Aim of the task. Wherever a picture appears, leave it out; set down everything else in the records exactly.

Data for processing.

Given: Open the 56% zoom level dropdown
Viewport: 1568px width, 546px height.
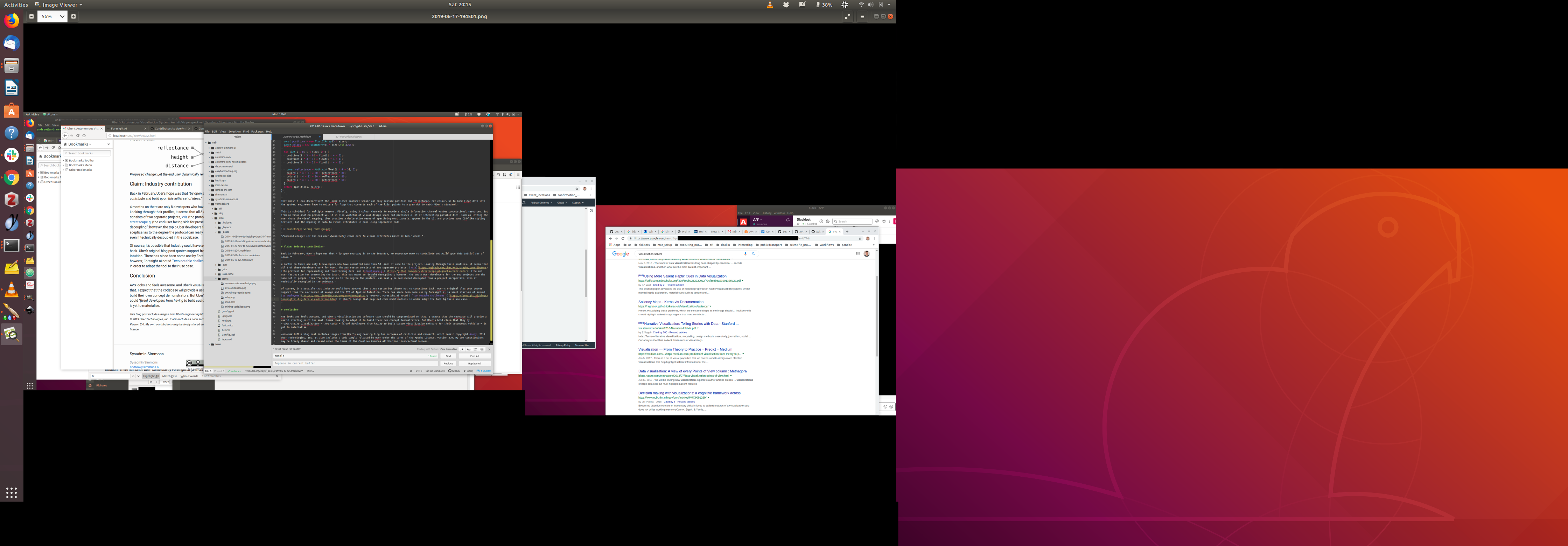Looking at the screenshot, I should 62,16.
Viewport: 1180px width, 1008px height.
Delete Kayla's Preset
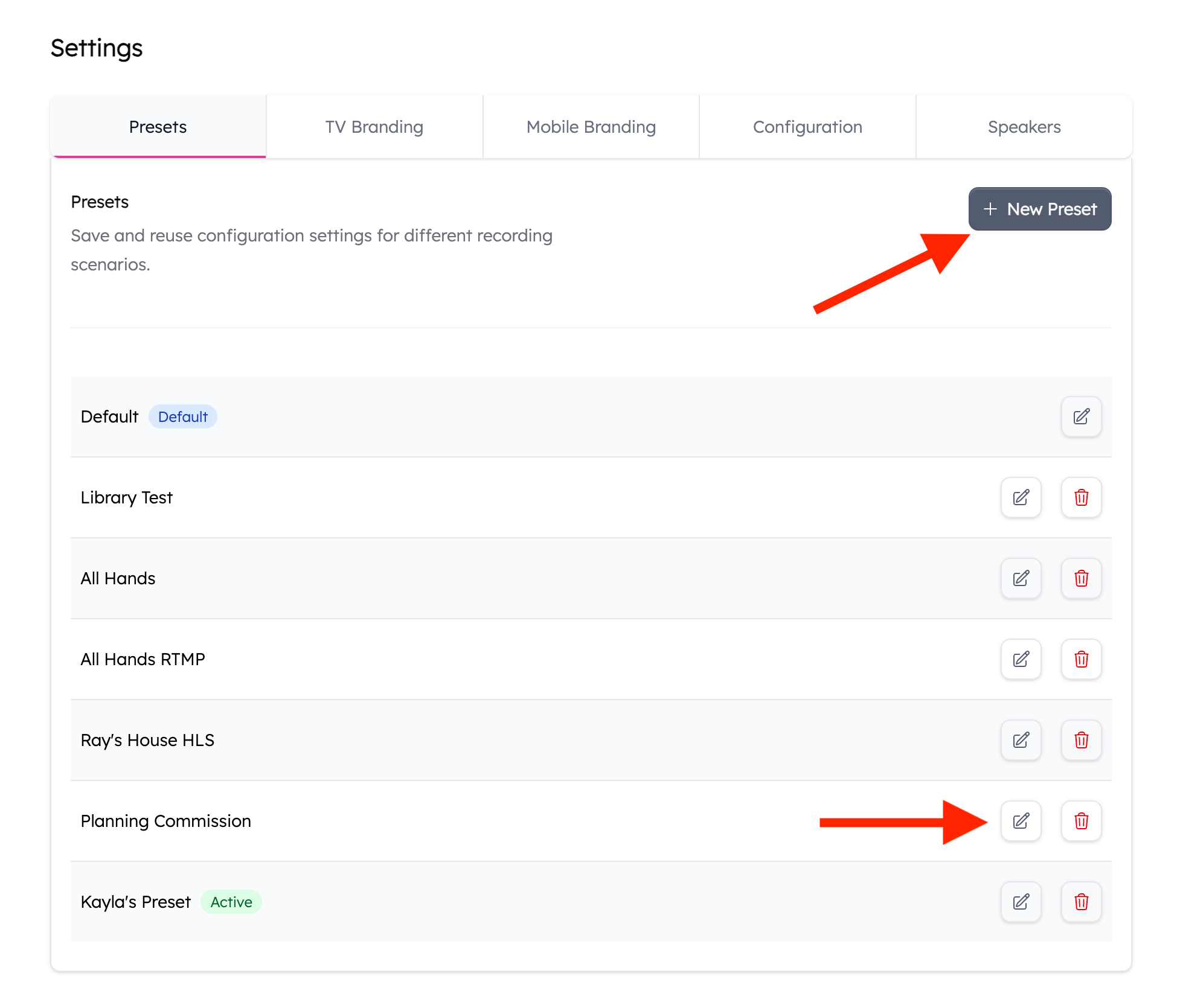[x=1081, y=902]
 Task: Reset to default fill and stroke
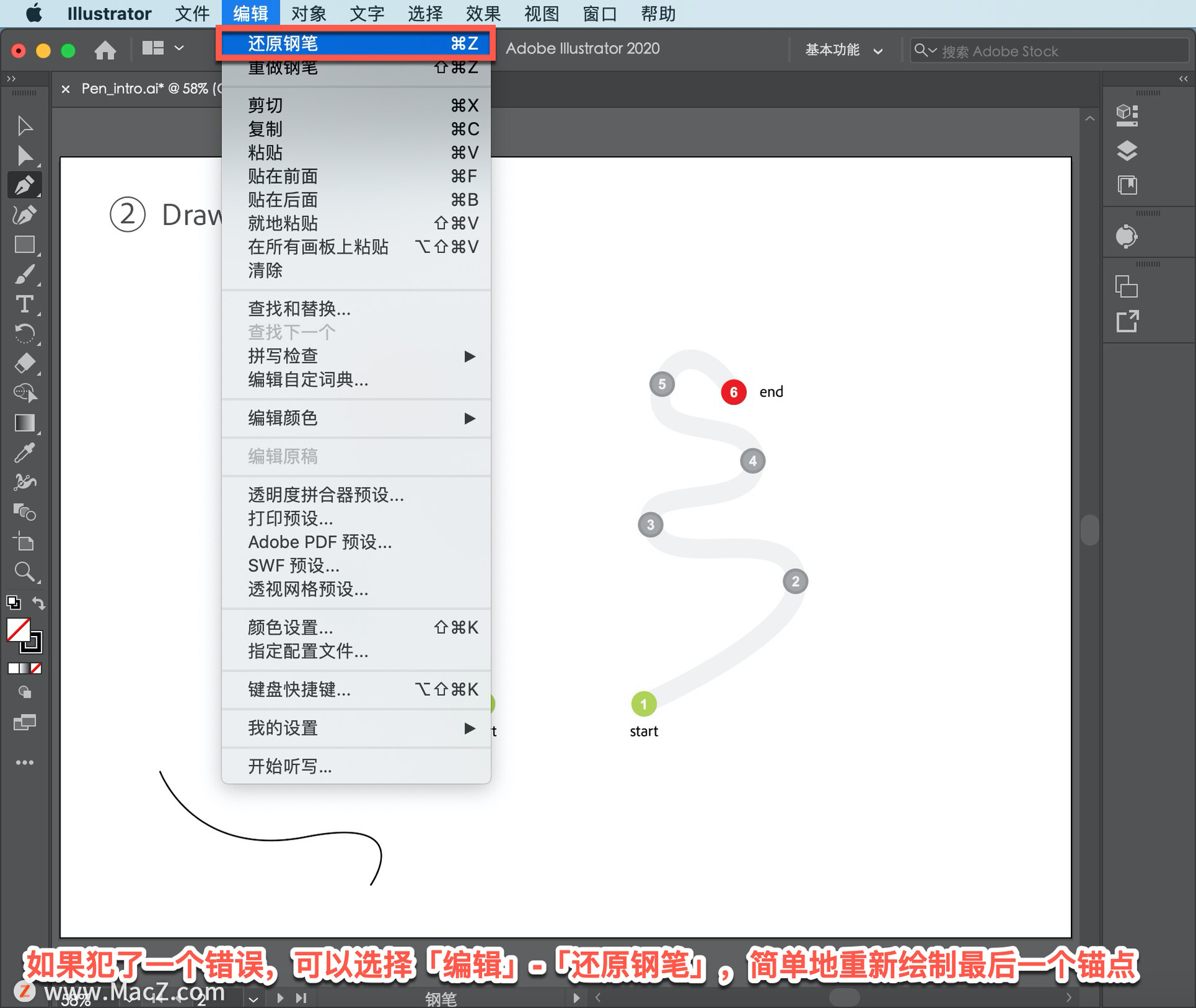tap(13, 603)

Answer to this problem.
Given: Open the 56% zoom level dropdown
Viewport: 1568px width, 546px height.
Looking at the screenshot, I should 62,16.
Viewport: 1180px width, 1008px height.
Delete Kayla's Preset
[x=1081, y=902]
 Task: Reset to default fill and stroke
tap(13, 603)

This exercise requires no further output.